Berlin, November 1989: Holly-Jane Rahlens erzählt eine Liebesgeschichte zwischen West und Ost. Sie begann in einer S-Bahn nach Ost-Berlin.

Manchmal findet man die Liebe, wo man sie am wenigsten erwartet: in der S-Bahn nach Ost-Berlin. Ein grauer Novembertag 1989. Die Mauer ist seit zwei Wochen offen und Molly Beth Lenzfeld macht sich mit der S-Bahn auf den Weg nach Prenzlauer Berg, in die Greifenhagener Straße. Die 16-jährige Amerikanerin, die mit ihrem Vater seit ein paar Monaten in Charlottenburg lebt, hat dort eine Mission zu erfüllen. Bevor sie in zwei Tagen vorzeitig nach New York zurückkehrt, will sie das Geburtshaus ihrer verstorbenen Mutter sehen, deren jüdische Familie 1938 vor den Nazis nach Amerika geflohen war.

Molly, die unter dem frühen Krebstod der Mutter leidet, konnte in Berlin nicht Fuß fassen. Sie kapselt sich ab, fühlt sich als Mauerblümchen. „Die Mauer ist offen. Und ich bin zu.“ So denkt Molly zu Beginn des Buches. „Ich war schon immer zu, habe mich hinter einer Wand versteckt, mich dort eingenistet und werde da auch nicht mehr rauskommen.“ Doch am Ende ist Mollys Blick auf die Welt ein ganz anderer.

Die Amerikanerin Holly Jane Rahlens, die seit mehr als 30 Jahren in Berlin lebt, erzählt eine zarte Liebesgeschichte, die sich in nur vier Stunden abspielt, vier Stunden in der S- und U-Bahn zwischen Charlottenburg und der Schönhauser Allee. Am Bahnhof Savignyplatz steigt Mick in die S-Bahn, ein 19-jähriger ostdeutscher Schauspielstudent auf dem Weg nach Birkenwerder.

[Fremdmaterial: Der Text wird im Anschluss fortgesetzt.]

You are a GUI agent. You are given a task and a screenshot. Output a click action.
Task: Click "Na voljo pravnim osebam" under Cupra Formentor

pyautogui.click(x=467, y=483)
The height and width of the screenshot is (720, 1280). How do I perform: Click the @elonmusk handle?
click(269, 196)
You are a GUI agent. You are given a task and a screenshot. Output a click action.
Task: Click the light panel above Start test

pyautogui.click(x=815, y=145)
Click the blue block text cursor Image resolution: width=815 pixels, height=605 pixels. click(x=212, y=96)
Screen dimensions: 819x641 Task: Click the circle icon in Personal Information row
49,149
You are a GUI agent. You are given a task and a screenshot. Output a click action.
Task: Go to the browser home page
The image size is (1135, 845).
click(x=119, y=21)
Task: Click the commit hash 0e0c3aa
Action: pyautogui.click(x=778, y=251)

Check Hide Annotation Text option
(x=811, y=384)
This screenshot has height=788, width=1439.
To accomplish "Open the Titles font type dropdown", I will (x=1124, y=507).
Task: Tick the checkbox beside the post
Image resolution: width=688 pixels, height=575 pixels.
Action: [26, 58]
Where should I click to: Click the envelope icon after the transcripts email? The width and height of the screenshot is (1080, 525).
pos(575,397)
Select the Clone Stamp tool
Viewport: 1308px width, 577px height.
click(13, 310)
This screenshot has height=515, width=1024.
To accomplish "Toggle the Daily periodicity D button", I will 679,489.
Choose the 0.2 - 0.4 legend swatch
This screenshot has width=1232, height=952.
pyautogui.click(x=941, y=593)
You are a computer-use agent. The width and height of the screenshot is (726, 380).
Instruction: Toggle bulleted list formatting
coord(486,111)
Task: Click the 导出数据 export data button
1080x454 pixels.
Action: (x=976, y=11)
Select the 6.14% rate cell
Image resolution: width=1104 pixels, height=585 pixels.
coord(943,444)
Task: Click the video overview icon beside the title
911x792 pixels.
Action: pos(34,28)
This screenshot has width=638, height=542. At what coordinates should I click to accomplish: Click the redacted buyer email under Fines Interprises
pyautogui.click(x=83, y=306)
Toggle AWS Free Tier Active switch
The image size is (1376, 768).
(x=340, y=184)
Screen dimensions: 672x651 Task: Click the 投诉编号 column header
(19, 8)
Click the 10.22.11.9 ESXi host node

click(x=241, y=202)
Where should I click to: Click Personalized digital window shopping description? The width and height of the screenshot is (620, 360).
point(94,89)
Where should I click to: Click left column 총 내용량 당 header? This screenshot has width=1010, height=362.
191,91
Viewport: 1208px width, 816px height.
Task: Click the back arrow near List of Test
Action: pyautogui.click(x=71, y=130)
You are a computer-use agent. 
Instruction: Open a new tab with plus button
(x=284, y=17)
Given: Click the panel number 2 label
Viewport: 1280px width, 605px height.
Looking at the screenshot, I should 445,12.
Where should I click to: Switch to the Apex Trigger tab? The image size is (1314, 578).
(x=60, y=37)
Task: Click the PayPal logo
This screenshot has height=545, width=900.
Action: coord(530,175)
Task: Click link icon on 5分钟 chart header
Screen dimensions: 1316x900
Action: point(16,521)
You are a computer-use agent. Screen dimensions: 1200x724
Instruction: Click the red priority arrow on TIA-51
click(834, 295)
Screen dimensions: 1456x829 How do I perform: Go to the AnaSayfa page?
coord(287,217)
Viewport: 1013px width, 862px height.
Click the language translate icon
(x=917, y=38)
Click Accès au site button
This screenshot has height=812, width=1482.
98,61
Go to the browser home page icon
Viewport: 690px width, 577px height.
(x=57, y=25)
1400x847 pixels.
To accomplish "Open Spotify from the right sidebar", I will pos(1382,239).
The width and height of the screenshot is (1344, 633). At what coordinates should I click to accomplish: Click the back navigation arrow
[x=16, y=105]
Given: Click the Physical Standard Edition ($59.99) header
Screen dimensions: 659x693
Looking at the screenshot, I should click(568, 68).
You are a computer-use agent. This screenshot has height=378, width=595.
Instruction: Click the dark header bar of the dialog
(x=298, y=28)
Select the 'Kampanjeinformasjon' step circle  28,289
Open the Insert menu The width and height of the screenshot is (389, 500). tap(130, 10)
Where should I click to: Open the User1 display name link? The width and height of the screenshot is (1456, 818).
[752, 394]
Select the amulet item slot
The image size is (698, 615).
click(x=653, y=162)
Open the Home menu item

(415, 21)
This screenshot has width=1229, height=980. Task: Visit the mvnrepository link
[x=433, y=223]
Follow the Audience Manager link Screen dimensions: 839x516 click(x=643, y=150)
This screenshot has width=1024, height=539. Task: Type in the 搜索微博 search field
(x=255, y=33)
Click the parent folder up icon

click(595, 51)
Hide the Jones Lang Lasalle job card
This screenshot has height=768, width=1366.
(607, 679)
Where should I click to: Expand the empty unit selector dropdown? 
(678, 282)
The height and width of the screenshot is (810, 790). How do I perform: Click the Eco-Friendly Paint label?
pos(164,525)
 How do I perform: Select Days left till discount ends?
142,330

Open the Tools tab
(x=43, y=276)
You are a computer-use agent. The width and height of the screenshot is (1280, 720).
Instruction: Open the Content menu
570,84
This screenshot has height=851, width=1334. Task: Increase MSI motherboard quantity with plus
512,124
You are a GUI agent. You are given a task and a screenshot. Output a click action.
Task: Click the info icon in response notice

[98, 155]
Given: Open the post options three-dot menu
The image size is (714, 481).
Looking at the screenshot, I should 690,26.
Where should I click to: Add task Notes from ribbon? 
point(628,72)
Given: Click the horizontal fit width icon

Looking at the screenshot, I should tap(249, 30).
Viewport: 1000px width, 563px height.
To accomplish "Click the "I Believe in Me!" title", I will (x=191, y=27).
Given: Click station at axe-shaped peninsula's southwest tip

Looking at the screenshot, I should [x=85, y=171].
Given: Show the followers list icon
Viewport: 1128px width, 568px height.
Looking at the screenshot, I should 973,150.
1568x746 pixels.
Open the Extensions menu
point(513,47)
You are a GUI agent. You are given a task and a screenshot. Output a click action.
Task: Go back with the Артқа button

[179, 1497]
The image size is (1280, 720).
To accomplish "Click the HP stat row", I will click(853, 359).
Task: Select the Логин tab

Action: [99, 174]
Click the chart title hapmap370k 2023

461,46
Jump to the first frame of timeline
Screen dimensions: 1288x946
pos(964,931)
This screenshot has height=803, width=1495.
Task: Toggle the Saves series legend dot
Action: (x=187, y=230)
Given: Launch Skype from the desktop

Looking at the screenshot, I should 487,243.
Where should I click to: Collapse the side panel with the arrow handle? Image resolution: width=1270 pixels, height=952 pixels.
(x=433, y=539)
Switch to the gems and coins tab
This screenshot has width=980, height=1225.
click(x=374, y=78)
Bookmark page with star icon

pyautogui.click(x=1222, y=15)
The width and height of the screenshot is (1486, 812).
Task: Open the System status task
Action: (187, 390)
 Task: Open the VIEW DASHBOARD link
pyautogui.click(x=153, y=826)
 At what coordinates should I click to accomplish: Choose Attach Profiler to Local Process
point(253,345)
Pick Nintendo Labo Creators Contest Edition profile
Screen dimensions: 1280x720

Auch Mick fühlt sich als Außenseiter. Anders als seine Freunde ist Mick nicht über Ungarn in den Westen gegangen. „Vielleicht bin ich ja geblieben, weil ich einfach kein Held bin. Oder weil ich leicht zufriedenzustellen bin“, sagt er. „Vielleicht bin ich aber auch geblieben, weil ich eben doch ein Held bin.“ Und nun kann er es kaum fassen, eine echte Amerikanerin vor sich zu sehen.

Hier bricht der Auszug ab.